Problems and tasks:
#1 According to the ORES overview, what happens to signals that are missing from the input?
#2 Please copy the stretch of the ORES overview from "# Same CVE, same" through "typed signal interface." word for word.

Selected text:
····················
CVSS can't tell you. ORES can.
# Same CVE, same CVSS 9.8 — different context, different score
ores evaluate -f payment-service.json # → 88 (high)
ores evaluate -f dev-box.json # → 58 (medium)
How It Works¶
Why ORES¶
Deterministic¶
Same inputs, same score. Always. Suitable for automated pipelines, audit logs, and compliance workflows.
Graceful Degradation¶
Feed it 2 signals or 8. Missing signals fall back to neutral defaults. Confidence tells you how much of the model is data-driven.
Explainable¶
Every score includes a factor-by-factor breakdown. Trace which signals drove the result and by how much. No black boxes.
Universal Input¶
CVSS, EPSS, threat intel feeds, asset inventories, patch systems, compliance frameworks — all through a single typed signal interface.
CLI, Daemon, or WASM¶
Run as a one-shot CLI, a long-running gRPC/HTTP service, or embed as a WASM module. All three produce bit-identical scores.
Apache 2.0¶
Security infrastructure should be open and auditable. No vendor lock-in. Contribute signal parsers, challenge the model, or embed it in your stack.
See It in Action¶
echo '{
"apiVersion": "ores.dev/v1",
"kind": "EvaluationRequest",
"signals": {
"cvss": {"base_score": 9.8},
"epss": {"probability": 0.92, "percentile": 0.98},
"threat_intel": {"actively_exploited": true, "ransomware_associated": true},
"asset": {"criticality": "crown_jewel", "network_exposure": true, "data_classification": "pii"},
"blast_radius": {"affected_systems": 340, "lateral_movement_possible": true},
"patch": {"patch_available": false}
}
}' | ores evaluate -o table
echo '{
"apiVersion": "ores.dev/v1",
"kind": "EvaluationRequest",
"signals": {
"cvss": {"base_score": 9.8},
"epss": {"probability": 0.92, "percentile": 0.98},
"threat_intel": {"actively_exploited": true, "ransomware_associated": true},
"asset": {"criticality": "low", "network_exposure": false, "data_classification": "internal"},
"blast_radius": {"affected_systems": 1, "lateral_movement_possible": false},
"patch": {"patch_available": true, "patch_age_days": 3, "compensating_control": true}
}
}' | ores evaluate -o table
Same CVE. Same CVSS. The payment service scores 88. The dev box scores 58. Every point is accounted for — factors sum to the final score.
····················
[Saved entries]
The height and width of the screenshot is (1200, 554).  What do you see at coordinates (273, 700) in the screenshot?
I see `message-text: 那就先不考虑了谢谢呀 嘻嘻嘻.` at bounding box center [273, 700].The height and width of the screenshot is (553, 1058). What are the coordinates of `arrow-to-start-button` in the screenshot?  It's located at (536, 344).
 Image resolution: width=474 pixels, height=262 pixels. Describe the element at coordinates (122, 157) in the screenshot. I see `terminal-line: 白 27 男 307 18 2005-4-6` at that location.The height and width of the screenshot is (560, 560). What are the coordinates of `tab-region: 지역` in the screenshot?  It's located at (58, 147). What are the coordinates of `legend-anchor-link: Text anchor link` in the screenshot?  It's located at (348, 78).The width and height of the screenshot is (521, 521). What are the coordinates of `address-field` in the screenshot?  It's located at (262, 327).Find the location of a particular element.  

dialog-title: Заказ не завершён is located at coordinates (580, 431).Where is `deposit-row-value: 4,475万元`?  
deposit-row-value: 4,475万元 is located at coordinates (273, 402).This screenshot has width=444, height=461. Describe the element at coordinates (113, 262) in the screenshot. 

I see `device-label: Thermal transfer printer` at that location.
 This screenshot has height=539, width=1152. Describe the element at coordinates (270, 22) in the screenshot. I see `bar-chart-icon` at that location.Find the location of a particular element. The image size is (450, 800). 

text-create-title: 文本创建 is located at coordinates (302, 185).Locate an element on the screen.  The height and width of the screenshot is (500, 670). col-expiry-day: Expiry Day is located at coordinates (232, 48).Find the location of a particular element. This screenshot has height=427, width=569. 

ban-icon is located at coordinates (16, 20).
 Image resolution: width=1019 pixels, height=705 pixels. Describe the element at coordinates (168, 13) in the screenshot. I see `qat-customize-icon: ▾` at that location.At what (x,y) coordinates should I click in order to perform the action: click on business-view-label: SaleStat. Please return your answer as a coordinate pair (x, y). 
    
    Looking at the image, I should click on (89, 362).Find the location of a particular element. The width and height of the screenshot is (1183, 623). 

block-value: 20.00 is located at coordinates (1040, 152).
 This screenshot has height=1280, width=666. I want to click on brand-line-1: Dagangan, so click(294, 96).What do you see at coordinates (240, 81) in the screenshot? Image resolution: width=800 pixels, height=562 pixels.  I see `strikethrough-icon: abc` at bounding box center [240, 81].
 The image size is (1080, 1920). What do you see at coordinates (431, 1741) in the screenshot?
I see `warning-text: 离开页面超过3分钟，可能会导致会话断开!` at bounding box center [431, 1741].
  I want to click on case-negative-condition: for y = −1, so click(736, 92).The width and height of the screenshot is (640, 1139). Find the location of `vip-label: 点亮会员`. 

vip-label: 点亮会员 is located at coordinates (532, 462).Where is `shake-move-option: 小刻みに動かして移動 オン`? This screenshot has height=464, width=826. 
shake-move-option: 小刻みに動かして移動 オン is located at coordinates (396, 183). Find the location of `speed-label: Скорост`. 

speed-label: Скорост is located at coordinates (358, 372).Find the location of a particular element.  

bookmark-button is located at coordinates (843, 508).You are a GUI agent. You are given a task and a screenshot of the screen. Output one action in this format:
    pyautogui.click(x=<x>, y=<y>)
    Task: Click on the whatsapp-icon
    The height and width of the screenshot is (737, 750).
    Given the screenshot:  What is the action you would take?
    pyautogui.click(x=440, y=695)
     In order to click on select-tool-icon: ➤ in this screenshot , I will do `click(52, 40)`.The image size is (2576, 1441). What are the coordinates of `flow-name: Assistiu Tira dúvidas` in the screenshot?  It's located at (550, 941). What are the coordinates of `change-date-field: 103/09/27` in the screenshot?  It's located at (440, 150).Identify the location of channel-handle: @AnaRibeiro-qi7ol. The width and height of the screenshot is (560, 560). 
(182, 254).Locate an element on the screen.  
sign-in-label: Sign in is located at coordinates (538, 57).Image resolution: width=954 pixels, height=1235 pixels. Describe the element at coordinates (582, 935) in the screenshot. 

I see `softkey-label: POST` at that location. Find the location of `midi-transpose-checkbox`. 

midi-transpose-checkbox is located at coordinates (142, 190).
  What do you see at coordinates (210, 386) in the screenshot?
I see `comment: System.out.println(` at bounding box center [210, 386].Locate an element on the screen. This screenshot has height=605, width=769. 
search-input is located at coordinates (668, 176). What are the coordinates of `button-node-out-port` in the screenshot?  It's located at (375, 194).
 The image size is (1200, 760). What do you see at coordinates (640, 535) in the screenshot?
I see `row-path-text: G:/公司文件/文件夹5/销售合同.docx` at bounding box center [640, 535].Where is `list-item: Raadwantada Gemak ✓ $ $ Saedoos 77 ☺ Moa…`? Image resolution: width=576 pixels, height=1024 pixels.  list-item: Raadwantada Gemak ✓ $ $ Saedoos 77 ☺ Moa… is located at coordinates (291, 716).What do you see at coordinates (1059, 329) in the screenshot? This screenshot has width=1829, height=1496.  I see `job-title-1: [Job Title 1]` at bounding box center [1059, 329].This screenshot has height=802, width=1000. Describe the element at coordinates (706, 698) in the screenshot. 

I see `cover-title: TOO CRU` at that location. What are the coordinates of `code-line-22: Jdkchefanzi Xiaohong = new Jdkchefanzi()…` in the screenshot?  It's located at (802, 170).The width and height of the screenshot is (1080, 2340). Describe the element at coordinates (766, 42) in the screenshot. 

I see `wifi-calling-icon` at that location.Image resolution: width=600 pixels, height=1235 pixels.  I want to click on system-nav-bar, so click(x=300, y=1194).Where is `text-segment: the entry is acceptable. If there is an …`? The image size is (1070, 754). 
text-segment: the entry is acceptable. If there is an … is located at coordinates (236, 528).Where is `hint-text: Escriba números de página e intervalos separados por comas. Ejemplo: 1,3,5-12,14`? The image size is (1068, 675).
····················
Answer section:
#1 They fall back to neutral defaults.

#2
# Same CVE, same CVSS 9.8 — different context, different score
ores evaluate -f payment-service.json # → 88 (high)
ores evaluate -f dev-box.json # → 58 (medium)
How It Works¶
Why ORES¶
Deterministic¶
Same inputs, same score. Always. Suitable for automated pipelines, audit logs, and compliance workflows.
Graceful Degradation¶
Feed it 2 signals or 8. Missing signals fall back to neutral defaults. Confidence tells you how much of the model is data-driven.
Explainable¶
Every score includes a factor-by-factor breakdown. Trace which signals drove the result and by how much. No black boxes.
Universal Input¶
CVSS, EPSS, threat intel feeds, asset inventories, patch systems, compliance frameworks — all through a single typed signal interface.